La ventaja más destacada es su posición estratégica, a medio camino entre Venecia y los Alpes, brindando fácil acceso a experiencias culturales y naturales. La hospitalidad de sus habitantes se refleja en la abundancia de pequeños negocios locales, donde la autenticidad de la cocina italiana se destaca.
Sin embargo, es crucial reconocer algunas desventajas. La falta de infraestructuras modernas podría resultar limitante para aquellos que buscan comodidades contemporáneas. Aunque el encanto histórico es evidente, la adaptación a un estilo de vida más tradicional puede requerir tiempo para los recién llegados.
En los últimos años, Motta di Livenza ha experimentado un aumento notable en la llegada de inmigrantes extranjeros. Este fenómeno ha enriquecido la diversidad cultural, generando una mezcla única de tradiciones locales e influencias internacionales. Sin embargo, también ha planteado desafíos en términos de integración y ajuste a la vida comunitaria.
Es el destino de un puñado de hernandenses, entre ellos de Mariela Palmieri (35), quien llegó allí hace casi dos años. Sus primeros meses de vida fuera de Hernando le enseñaron a valorar lo que se tiene. Así lo definió ella en una entrevista mantenida con la revista.
Cansada por la situación económica, decidió ser parte del nuevo proyecto familiar de establecerse en una nación donde la economía sea más estable, aunque también debió pagar el alto precio de dejar a muchos de sus seres queridos en su tierra natal.
Mariela valora también el buen trato que reciben los argentinos en Italia y la rápida adaptación que tienen los niños al nuevo país. Ellos hacen amistades y aprenden el idioma más rápidamente y de una manera más fácil, comentó.
Por otro lado, destacó la ventaja de no tener que sufrir problemas de inseguridad "así que para nosotros eso es fantástico. Sabemos que nuestros hijos van a la plaza a jugar tranquilos. Eso es bueno para ellos y para nosotros. Acá hay parques con juegos para ellos y muchos espacios verdes.
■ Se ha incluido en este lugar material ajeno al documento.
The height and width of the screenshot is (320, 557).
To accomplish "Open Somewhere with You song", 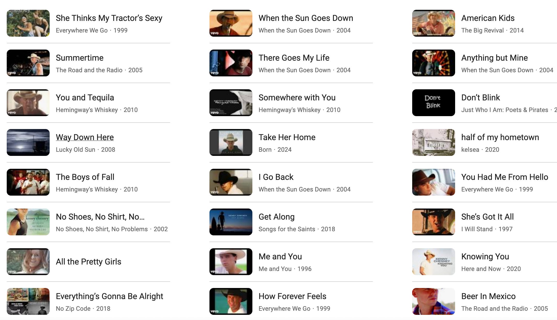I will [x=297, y=98].
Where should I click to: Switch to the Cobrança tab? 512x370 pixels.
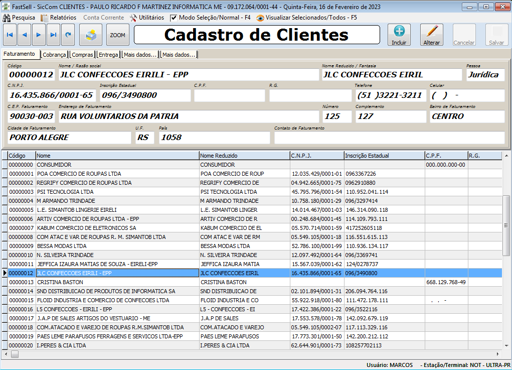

Durante el día trabajamos y los chicos van a la escuela. También estamos cerca del mar y la montaña y cuando podemos salimos a conocer algún lugar nuevo".
En cuanto a diferencias con la vida en Hernando, destacó la cuestión climática: "el invierno es muy frío y se hace de noche a las 16:30, lo cual representa una dificultad para quienes estamos acostumbrados a días soleados y más largos."
Además, hay más días de frío durante el año, los inviernos se prolongan. Sin embargo, también hay lugar para juntarse con otros argentinos a compartir asados y festejar cumpleaños, "en ese sentido la pasamos bien", dijo.
La comunidad en Motta di Livenza valora profundamente sus tradiciones. Mostrar respeto por las costumbres locales, participar en eventos comunitarios y degustar la gastronomía regional son formas de integrarse y disfrutar plenamente esta nueva experiencia.
Los visitantes y aquellos que planean mudarse a Italia deben estar preparados para adaptarse a un ritmo más tranquilo y disfrutar de la vida sin prisas.